The default arguments give you a data frame containing a row for
every sentence in every paper in the set. The data frame has the same
column structure as the full_text
table above, so that you
can easily chain text searches.
all_sentences <- search_text(papers)
You can customise search_text()
to return paragraphs or
sections instead of sentences. The section
column contains
the automatically classified section types from the options “abstract”,
“intro”, “methods”, “results”, or “discussion” (this can be inaccurate
if grobid doesn’t detect headers or the header text doesn’t obviously
fall in one of these categories).
method_paragraphs <- search_text(papers, section = "method", return = "paragraph")
A random paragraph from a method section.
#> [1] "Method"
Pattern
You can just code every sentence or paragraph in a set of papers, but this is usually not very efficient, so we can use a search pattern to filter the text.
search <- search_text(papers, pattern = "Scotland")
Here we have 8 results.
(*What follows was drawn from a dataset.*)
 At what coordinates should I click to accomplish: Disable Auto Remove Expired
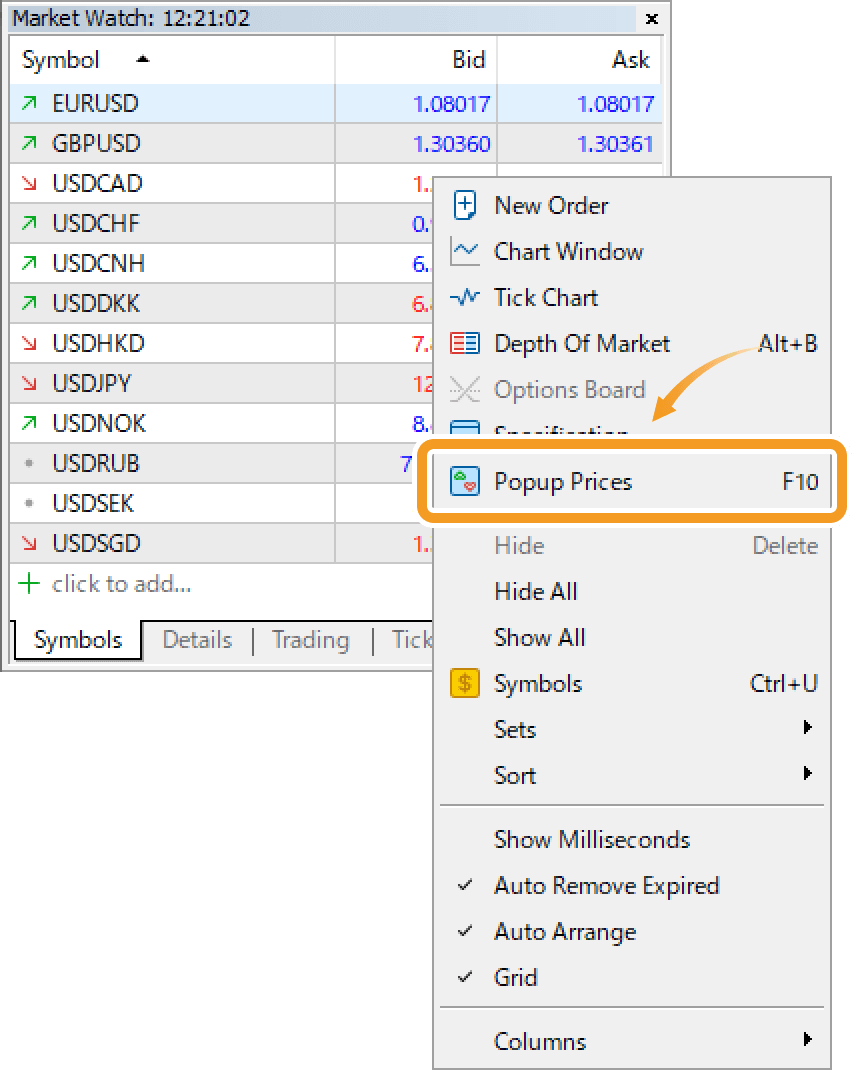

We’ll just show the paper id and text columns of the returned table, but the table also provides the section type, header, and section, paragraph, and sentence numbers (div, p, and s).
Chaining
You can chain together searches to iteratively narrow down results.
search <- papers |>
search_text("DeBruine") |>
search_text("2006")
Regex
You can also use regular expressions to refine your search. The pattern below returns every sentence that contains either “Scotland” or “Scottish”.
search <- search_text(papers, pattern = "(Scotland|Scottish)")
Match
You can return just the matching text for a regular expression by setting the results to “match”. This pattern searches for text like “p < .25” or p<0.01”.
match <- search_text(papers,
pattern = "p\\s*>\\s*0?\\.[0-9]+\\b",
return = "match")
You can expand this to the whole sentence, paragraph, or +/- some
number of sentences around the match using
expand_text()
.
expand <- expand_text(results_table = match,
paper = papers,
expand_to = "sentence",
plus = 0,
minus = 0)
expand$expanded[1]
#> [1] "No main effects or interactions with time were found (p > .29), which indicates that the action-specific effects of TMS on confidence are not specific to its delivery before or after a perceptual decision."